Hulton Archives/Getty Images

Before the recent time change I proposed that it's time to dump daylight and standard time and go local time. The biggest problem with the idea is that one would have to be aware of two times: Coordinated Universal Time (UTC), formerly known as Greenwich Mean Time (GMT), for events that are not local, and local time where you are. Readers responded variously, from "the most ridiculous argument ever made" to "I am not sure that many people could handle the concept of having two times or two displays on their watch." I went back to do some additional research to bolster my arguments and found significant support from none other than Sandford Fleming, the father of Standard Time himself.

Fleming was not, in fact, the inventor of Railway Time; that was proposed a few years earlier, by Charles Dowd and was adopted in the USA in 1883. Fleming proposed an international scheme with Greenwich being the prime meridian.

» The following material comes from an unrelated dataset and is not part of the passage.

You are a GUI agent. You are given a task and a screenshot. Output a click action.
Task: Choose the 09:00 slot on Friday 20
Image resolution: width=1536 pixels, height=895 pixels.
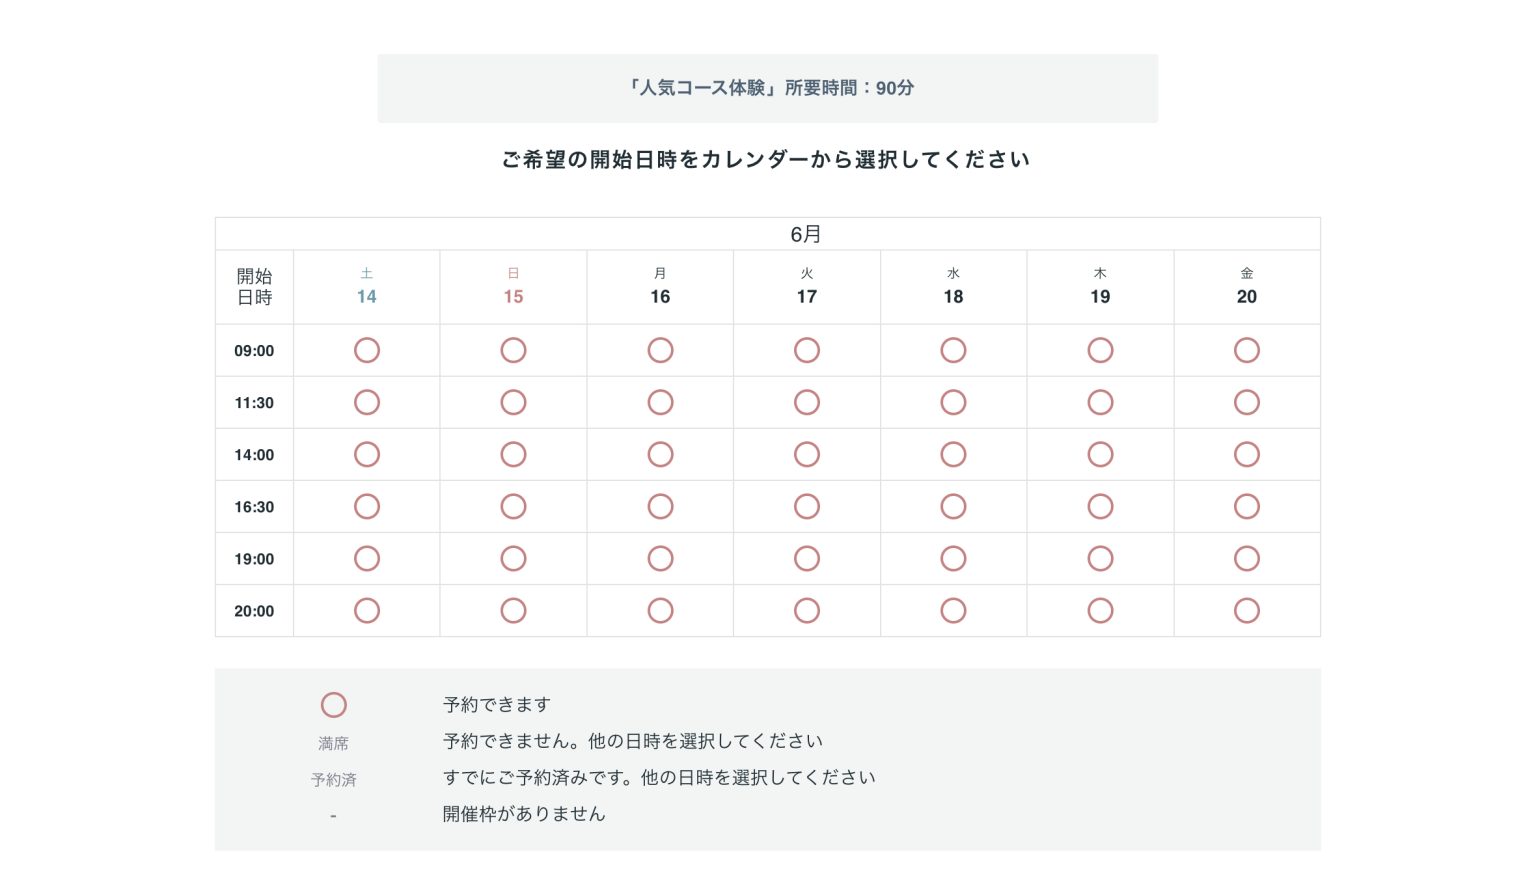(x=1246, y=351)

But he didn't stop there; he wanted everyone, everywhere, to use the same time for anything non-local. he wrote in Papers on "Time Reckoning" about the use of Cosmopolitan Time (alternatively called Cosmic Time):

"While local time would be employed for all domestic and ordinary purposes, Cosmopolitan time would be used for all purposes non local; every telegraph, every steam line, indeed every communication on the face of the earth would be worked by the same standard. Every traveller having a good watch, would carry with him the precise time that he would find observed elsewhere."
Time zones

Sanford Fleming

I would never miss Zoom calls from Vancouver if we did this because we would all be on the same time. Fleming also hated AM and PM, having missed a train in Ireland by getting them confused. (I have done the same, having shown up 12 hours early for a plane flight.) According to Mario Creet in his essay "Sandford Fleming and Universal Time," (PDF Here) Sandford spent "large sums in buying custom-made watches with 24-hour dials." So that there wouldn't be confusion between local and cosmopolitan time, he used numbers for the former and letters for the latter.

"The cardinal principal of Cosmic Time is unity. By Cosmic Time all events whatsoever will be systematically arranged according to their proper chronological order. The calendar days of the world will begin as the one initial instant, AND CLOCKS WILL STRIKE THE SAME HOUR AT THE SAME MOMENT IN ALL LONGITUDES."
Watch face fleming

Sanford Fleming

But keeping time also required keeping track of two different times, the local and the Cosmopolitan, so Fleming designed watches where one set the watch to Cosmopolitan Time (the letters) and the other ring rotated and could be set to local time (The roman numerals.) And of course, it was 24 hours. Never again would anyone mix up AM or PM, or ever wonder what time that Vancouver meeting started, since all knew that the Passive House Happy Hour started at M.

pocket watch design
Pocket Watch Design.

Sanford Fleming

Like the commenters to my post, many worried that managing two different times might be challenging. However, Fleming suggested that they would get over it.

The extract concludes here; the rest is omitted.